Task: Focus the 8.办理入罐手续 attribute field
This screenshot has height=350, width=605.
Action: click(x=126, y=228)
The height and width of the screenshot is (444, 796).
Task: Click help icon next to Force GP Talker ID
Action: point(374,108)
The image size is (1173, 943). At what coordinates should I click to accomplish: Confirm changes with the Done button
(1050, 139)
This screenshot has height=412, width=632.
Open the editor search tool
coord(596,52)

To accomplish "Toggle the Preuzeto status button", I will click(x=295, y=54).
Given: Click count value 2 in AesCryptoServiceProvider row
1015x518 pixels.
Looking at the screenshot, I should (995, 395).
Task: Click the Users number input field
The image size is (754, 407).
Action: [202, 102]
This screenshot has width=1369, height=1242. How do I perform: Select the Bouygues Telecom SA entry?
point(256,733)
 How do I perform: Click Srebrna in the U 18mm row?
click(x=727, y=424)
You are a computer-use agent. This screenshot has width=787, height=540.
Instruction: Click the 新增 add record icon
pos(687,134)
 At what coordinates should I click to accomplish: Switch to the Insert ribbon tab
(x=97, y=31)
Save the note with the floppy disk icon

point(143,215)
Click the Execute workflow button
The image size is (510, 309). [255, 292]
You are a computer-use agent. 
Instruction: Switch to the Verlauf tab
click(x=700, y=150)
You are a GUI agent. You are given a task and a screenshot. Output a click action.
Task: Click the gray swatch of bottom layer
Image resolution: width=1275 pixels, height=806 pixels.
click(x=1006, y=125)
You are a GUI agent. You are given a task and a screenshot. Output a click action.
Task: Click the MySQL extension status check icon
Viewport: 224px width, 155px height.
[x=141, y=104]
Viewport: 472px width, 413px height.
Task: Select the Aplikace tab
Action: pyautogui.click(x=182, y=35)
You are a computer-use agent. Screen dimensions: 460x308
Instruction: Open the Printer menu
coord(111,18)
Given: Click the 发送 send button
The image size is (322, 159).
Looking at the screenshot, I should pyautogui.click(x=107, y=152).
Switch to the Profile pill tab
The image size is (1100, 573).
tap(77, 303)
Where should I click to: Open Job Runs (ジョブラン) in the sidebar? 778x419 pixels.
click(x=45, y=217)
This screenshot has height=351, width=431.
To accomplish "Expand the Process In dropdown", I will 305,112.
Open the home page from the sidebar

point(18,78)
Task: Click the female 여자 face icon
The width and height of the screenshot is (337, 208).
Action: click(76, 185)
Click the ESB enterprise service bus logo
....
_Problem details_
Considering only the material above, set down every line from the one with "You are a computer-use agent. Screen" to the one with "This screenshot has height=351, width=431.", inclusive, exactly as written.

_Task response_
You are a computer-use agent. Screen dimensions: 460x308
Instruction: Open the Printer menu
coord(111,18)
Given: Click the 发送 send button
The image size is (322, 159).
Looking at the screenshot, I should pyautogui.click(x=107, y=152).
Switch to the Profile pill tab
The image size is (1100, 573).
tap(77, 303)
Where should I click to: Open Job Runs (ジョブラン) in the sidebar? 778x419 pixels.
click(x=45, y=217)
This screenshot has height=351, width=431.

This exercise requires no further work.